SparkFun Forums

[Oznog]

Well, I certainly need the PIC there, it also needs to send out and receive a 22kHz tone on the output for communication with the DUT. If it doensn't work good enough, I'll use a low pass on the PWM output, 0-5V to control a specific IC (if not too expensive).

Well keep in mind you have 2 PWM outputs but both their periods are tied to TMR2 which limits your options.

Oh yeah, you may want to look carefully at how much noise the buck converter makes on the power supply with these 1 amp current switching at 8KHz. You may want an LC filter on the input rather than just a cap.

In fact, I would question whether the LC filter on the output is useful. The buck converter is itself an LC filter so it's kind of doubling up. Wouldn't just using larger values for L2/C8 provide additional smoothing better than adding additional L & C components? The real problem here is the delay problems if you're trying to sense the voltage at "Output" causing oscillation.

[Naftie]

It works
Today the emulator from microchip came in (ICE 2000), that's really Xtremely impoving debugging.

Now I have with 8kHz PWM, from 0 to 25.5V and with the LCLCfilter shown in the scheme the following results:

• wanted output = 13V (about halfway the range, 0.1V steps)
  going from current = 0.45A to 0A
  longest stabilizing time = 500ms
  upwards peak = 2.5V
  (PIC oscillator 8MHz internally)

With lower currents ist a bit better (peak lowers much, but time doesn't go below 350ms), and going from 0 to some current stays at around 450ms.
And that all superstable 8) .

The trick was that I corrigate big changes at max speed, and when the output comes nearer than 2V to the desired value, I use steps of 1.
This step of 1 is delayed, withouth delaying the response to big changes. Therefore when it changes a step of one, the next 10 times I don't change if i still are no more than 2V away of the desired value. If the difference is greater, it will just change the value.

@spcutler: I'm really sorry for hijacking your topic, but now you know it's possible. If you want the sourcecode of the supply regulator, just ask. The comments are mainly in dutch (I'm a Belgian), and it's written in assembly. But It shouldn't be too hard to understand.

[spcutler]

@spcutler: I'm really sorry for hijacking your topic, but now you know it's possible.
========
§ To do
a – List every username shown in square brackets at the head of a post in the forum thread about the PIC-controlled power supply.
b – In the forum thread about the PIC-controlled power supply, what frequency is the tone that the PIC must send and receive to communicate with the DUT?
c – Carry on the forum thread about the PIC-controlled power supply from the point where it stops.
The material is not needed for any of this work.

§ Available data
========
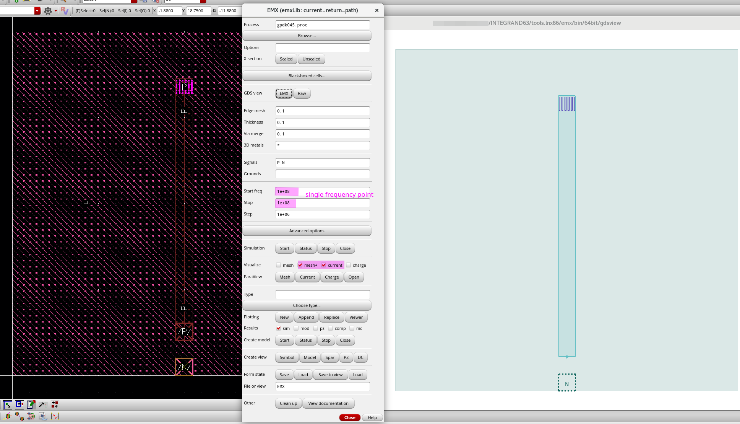Switch GDS view to Raw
========
§ Solved problems
a – Oznog, Naftie, spcutler

b – It is a 22kHz tone.

c –
No problem at all! In fact, I couldn't have hoped for a more useful discussion. I've just been sitting back and trying to absorb it all.

I would love to take a look at the source, even in Dutch. I'll send you a PM with my email address.

Much thanks go to you, Oznog, and SOI_Sentinel for an extremely informative discussion.

-Scott

[Naftie]

Here you go, this is the code for my switching supply. I've made also a change to the hardware, a resistor of 10k with a condensator of 100pF in parallel is now used instead of the resistor of 680 ohms. That seems to work good enough.

Code: Select all

;PIC 16F88 at 8MHz internal oscillator

;this is a macro:
t0p2	macro	;timer 0 instellen op prescaler 4
	bcf	OPTION_REG,PS2
	bcf	OPTION_REG,PS1
	bcf	OPTION_REG,PS0
	endm



main
	movlw	.130		; 13 volts is the wanted value, 0-25.5V makes it this easy
	movwf	U
mainlus
;put in whateaver you want to add to the regulator, for example I²C to receive wanted value
	call	regellus
	goto	mainlus


;This is the regulatig loop (= regellus) to measure the output, make an average of the 
;measurements, and change the PWM according to the difference.
regellus
	t0p2	; this is a macro, to set prescaler of timer0 to 2
	movfw	U
	movwf	PWMv	;set wanted value in PWMv
	movwf	PWMverschil	;To use it, I put wanted value in PWMdifference(=verschil)

; Here the average is made out of 4 measurements, and I also measure I (current).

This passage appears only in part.